Carsel durumu tersine çevirmeye karar verdi.

"Yani sen de bilmiyor musun?"

"Evet. Sadece ölenler bilir."

Çabaları işe yaramayınca Carsel çabuk pes etti.

"Bunu bilmek için neden ölmen gerekiyor?"

"Hayat ölene kadardır, ölündüğünde ömür biter."

“...”

"Böyle düşünürsen gerisini anlarsın diye umuyorum...”

“Peki, o zaman... Sonunda bir toplam bulabilirsin, öyle mi? Ömrünün kaç yıl olduğunu..."

"Hiç ölmeyeceğini mi sandın?"

Ömür boyu demeleri bir yanılsamaydı. Hayatları boyunca birlikte olmaları gerektiğini söylüyorlardı. İnes ile evliliğinin sona ermesi için tüm hayatının sona ermesi gerekiyordu.

Ama ölmek biraz zordu.

“...Neden ölene kadar? Neden?"

"Hayat budur. Doğduğun günden öldüğün güne kadardır. Bu yüzden hayatının kaç yıl olacağını bilmek için ölmelisin."

“...”

"Lütfen bana artık sormayın."

"Ne zaman öleceğim?"

Ines avcunu alnına bastırdı ve başını salladı.

Carsel, kötü bir ruh hali ve mide rahatsızlığıyla acilen tekrar sordu.

"Ne zaman öleceğim? Nasıl öleceğim?”

"Eğer gerçekten bunu merak ediyorsanız, vurulabilirsiniz. Ancak böyle olmak zorunda değil. Herkesin ölüm nedeni farklıdır. Hastalıktan, açlıktan, çok içmekten, vurulmaktan, bıçaklanmaktan ölünebilir...”

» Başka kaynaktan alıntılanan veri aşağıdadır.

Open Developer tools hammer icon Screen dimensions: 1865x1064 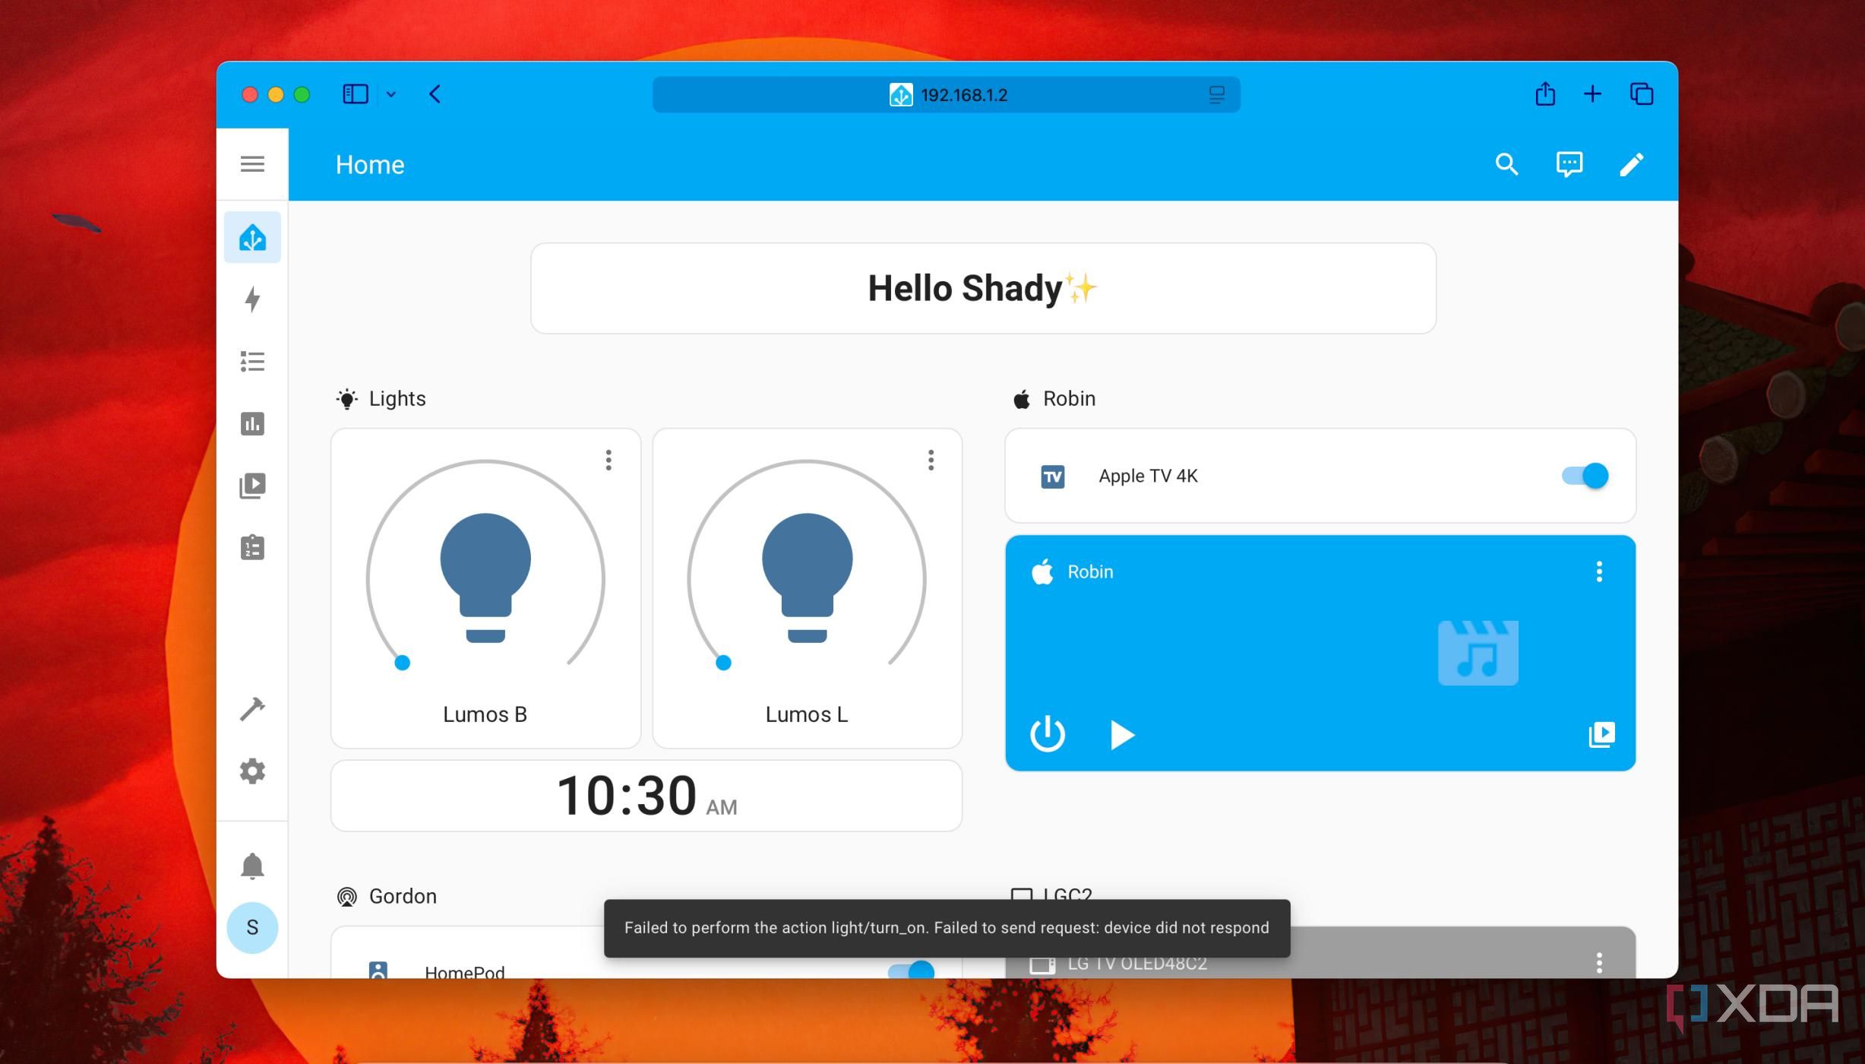252,709
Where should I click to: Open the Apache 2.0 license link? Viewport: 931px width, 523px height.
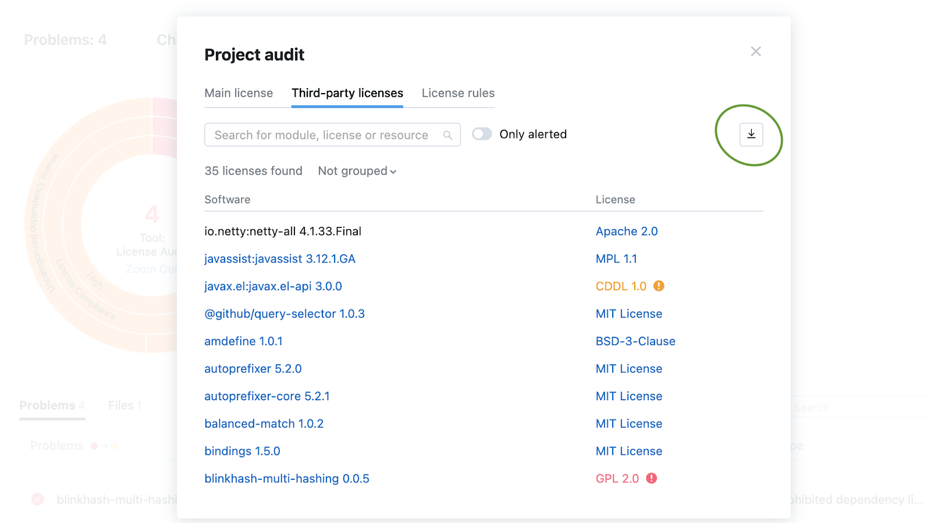[627, 232]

Carsel'in güzel yüzü bembeyaz oldu. Ines tekrar yorgun bir şekilde içini çekti.

"Ölmenin bu kadar çok sebebi var mı?"

"Sadece dikkatli olmalısınız."

"Dikkatli olursan ölmez misin?"

"Öyle değil."

"Dikkatli olsan bile ölebilirsin yani?"

"Yarın da ölebilirsiniz."

Mükemmel yüzü, bir meşale üzerindeki bebek meleğin tezahürü gibi, yavaşça bozuldu. Titreyen mavi gözlerinde biriken yaşlar sonra damlamaya başladı.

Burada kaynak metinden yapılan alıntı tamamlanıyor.